I like to use canned crushed tomatoes as my base for this homemade salsa recipe. I have found that it adds depth to the flavor by minimizing the natural water added.
A few years back I planted one jalapeño seed and it sprouted right up into mega producing machine. I could have made enough salsa to feed a country so I stuck them in my freezer. I pull one out for each batch of salsa and it takes a bit of the heat out of it. If you use fresh jalapeño and don’t want as much heat, make sure you remove the seeds.
I like to use Himalayan pink salt for all of my food but you can use any salt you have on hand. The reason I prefer the pink stuff is because it contains 84 trace minerals. Table salt undergoes chemical processing and bleaching which strips away their nutrients.
After you wash and shake out the cilantro, spread it evenly on the bottom of a food processor. Peel both the garlic and onion and cut onion in quarters. Place them on top of the cilantro and pulse on high for 30 seconds.
Scrape down the sides and pulse again for 30 seconds until the mixture resembles a course paste.
Add the entire can of tomatoes to the food processor, 3 tbs of white vinegar, jalapeño, salt, and pepper, and pulse on high for 30 seconds or until well combined. Now its time to taste the salsa!

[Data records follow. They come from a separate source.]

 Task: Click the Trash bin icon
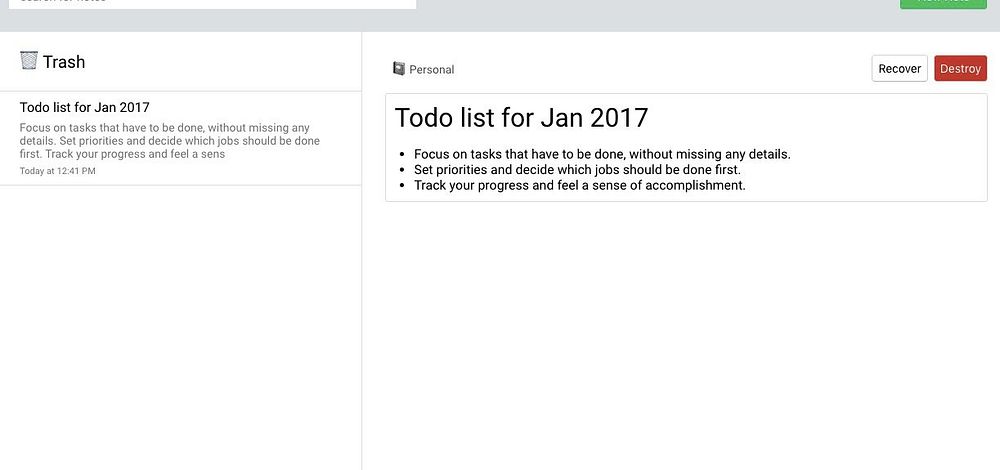29,61
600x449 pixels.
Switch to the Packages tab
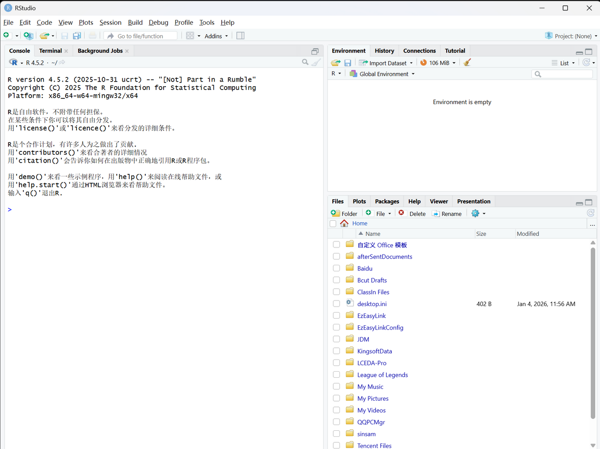click(387, 202)
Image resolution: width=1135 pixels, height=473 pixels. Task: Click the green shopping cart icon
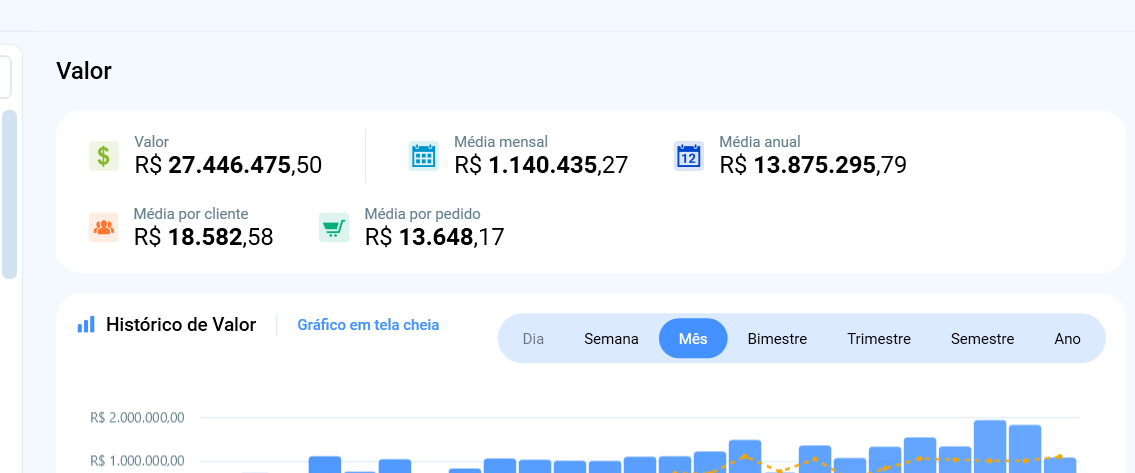click(x=334, y=228)
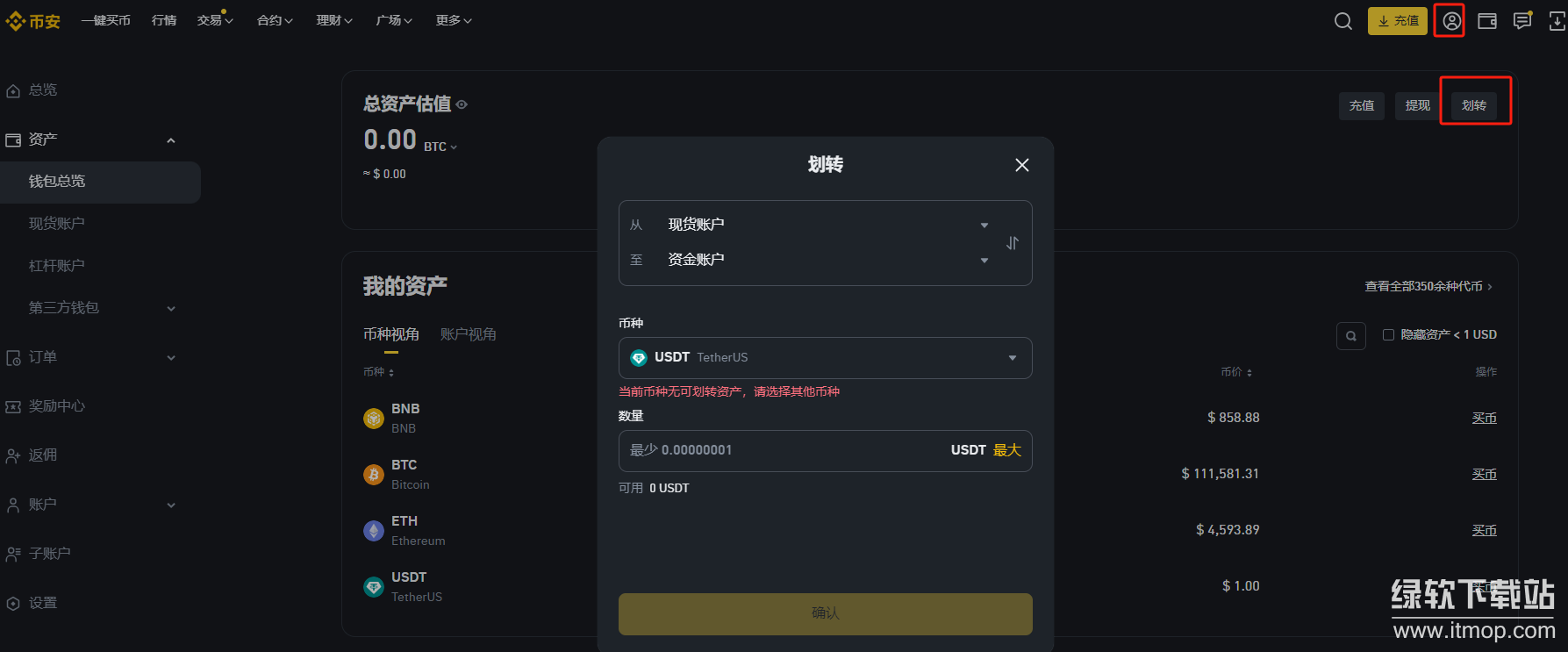Screen dimensions: 1568x652
Task: Open the Futures menu in navigation
Action: pyautogui.click(x=275, y=20)
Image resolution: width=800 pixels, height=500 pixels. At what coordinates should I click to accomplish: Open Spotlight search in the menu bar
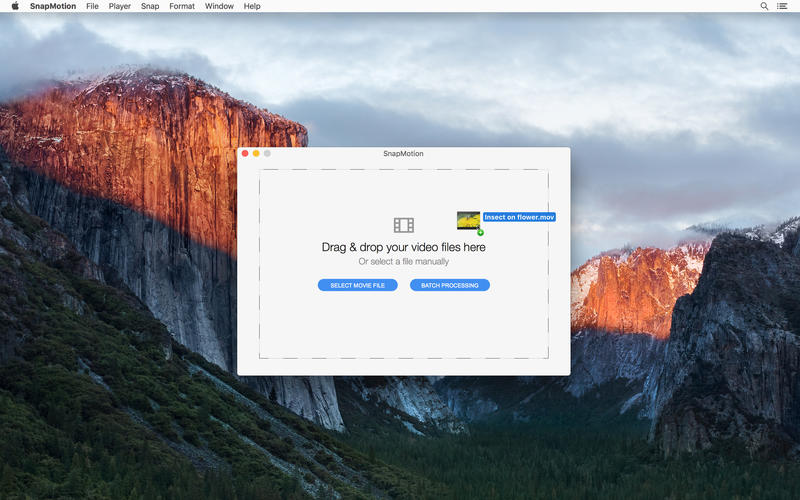click(765, 6)
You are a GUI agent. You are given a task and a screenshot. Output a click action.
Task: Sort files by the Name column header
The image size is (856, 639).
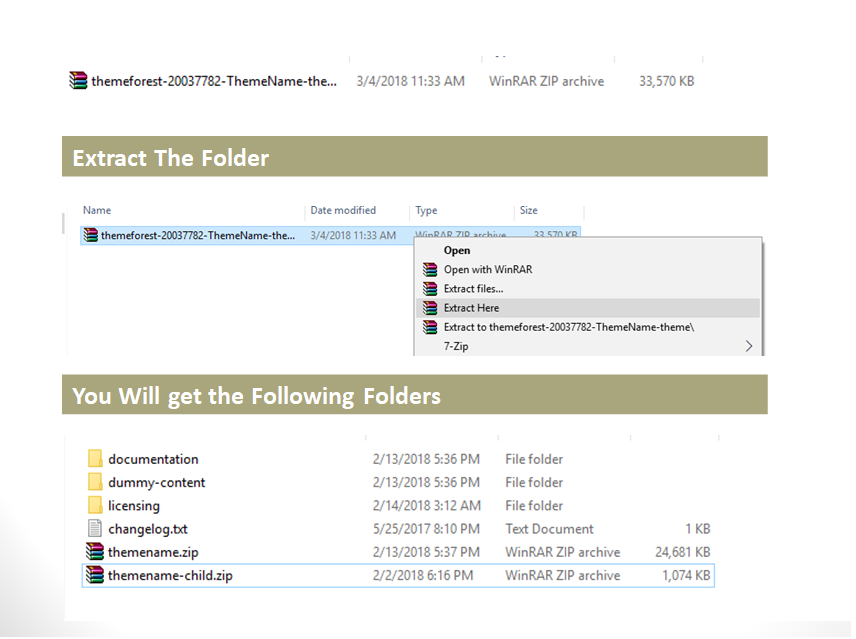[x=97, y=211]
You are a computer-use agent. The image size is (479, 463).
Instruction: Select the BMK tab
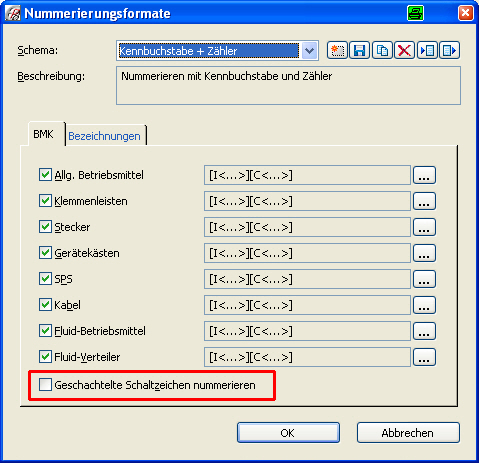(x=43, y=134)
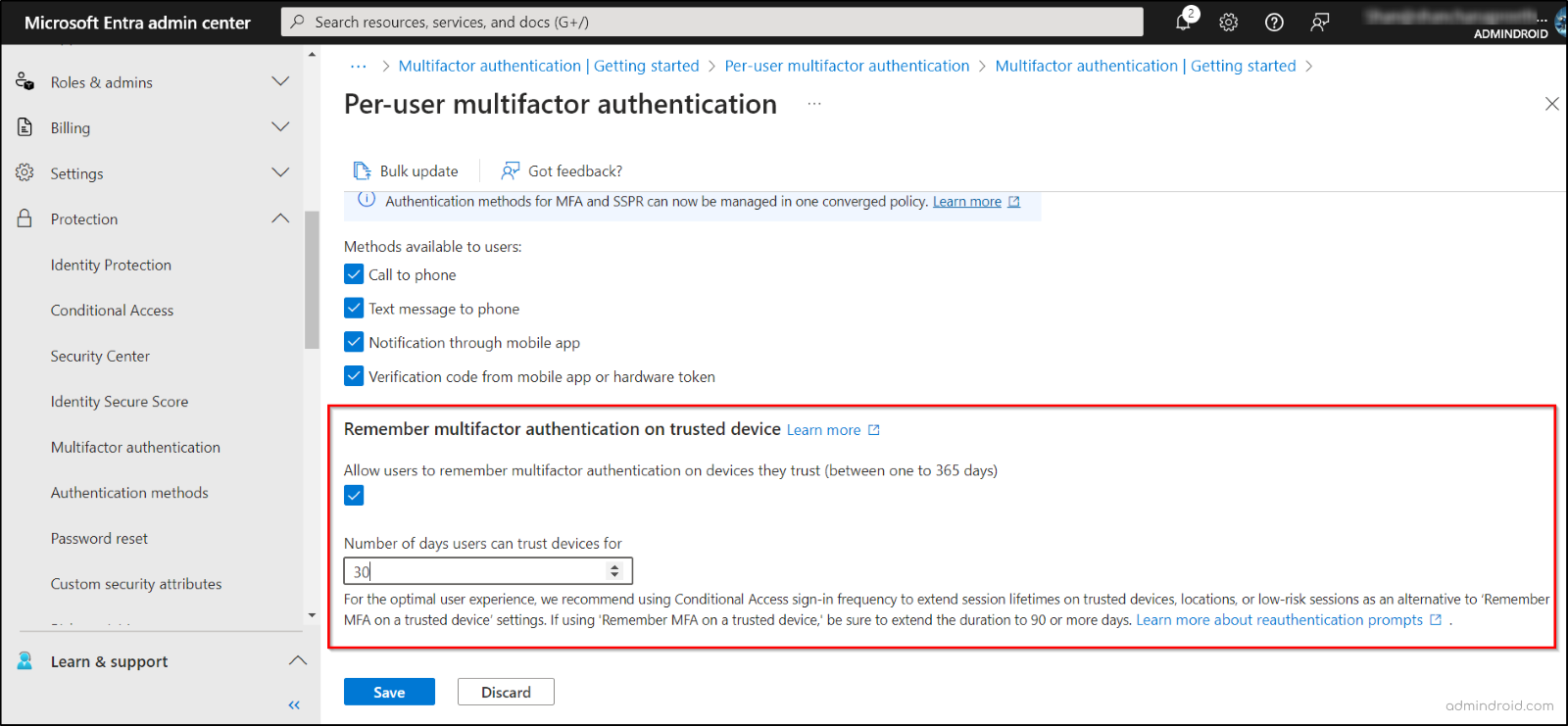Collapse the sidebar with double chevron
This screenshot has height=726, width=1568.
click(294, 704)
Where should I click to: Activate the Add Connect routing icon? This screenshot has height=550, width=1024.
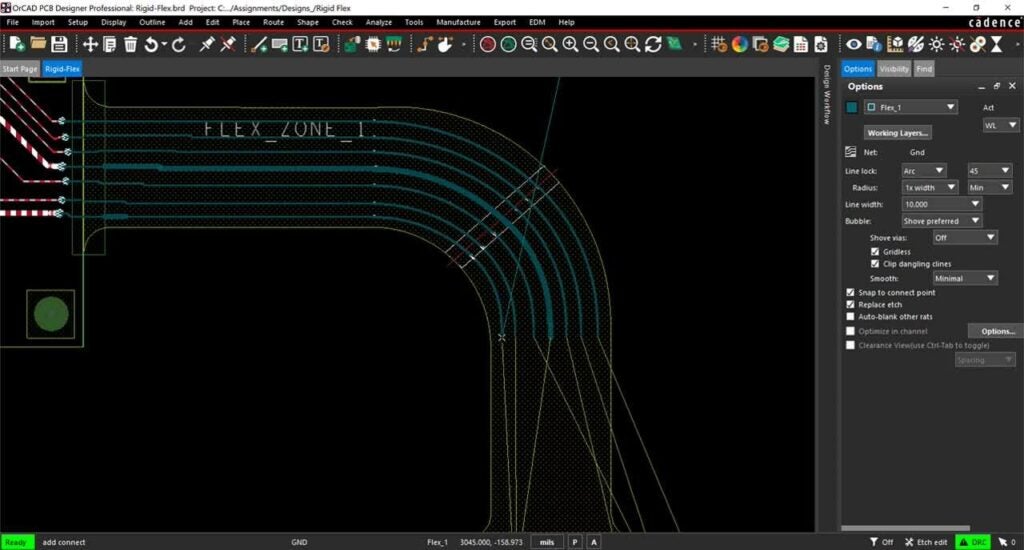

You can add more jalapeño if you are a heat lover. This is one of those recipes that you can play with, adding more salt, pepper, garlic, etc according to your own personal taste.
The salsa flavors marry each other over the next day or two in your fridge. I do not recommend eating this salsa if you are going out on a first date or a job interview because there is absolutely no way to hide the smell!
Easy Homemade Salsa Recipe
This salsa tastes better with each day it’s in the fridge!
- 28 oz canned crushed tomatoes
- 1 medium yellow onion
- 2.5 oz fresh cilantro
- 2 garlic cloves
- 3 tbs white vinegar
- 1 jalapeno (roughly chopped)
- 1 tsp salt
- 1 tsp pepper
- Wash the fresh cilantro and shake it dry. Peel and quarter onion. Peel garlic.
- Place the onion, cilantro, and garlic in food processor and pulse on high for about 30 seconds.
- Use a spatula to remove ingredients from the side and pulse again on high for 30 seconds until well chopped.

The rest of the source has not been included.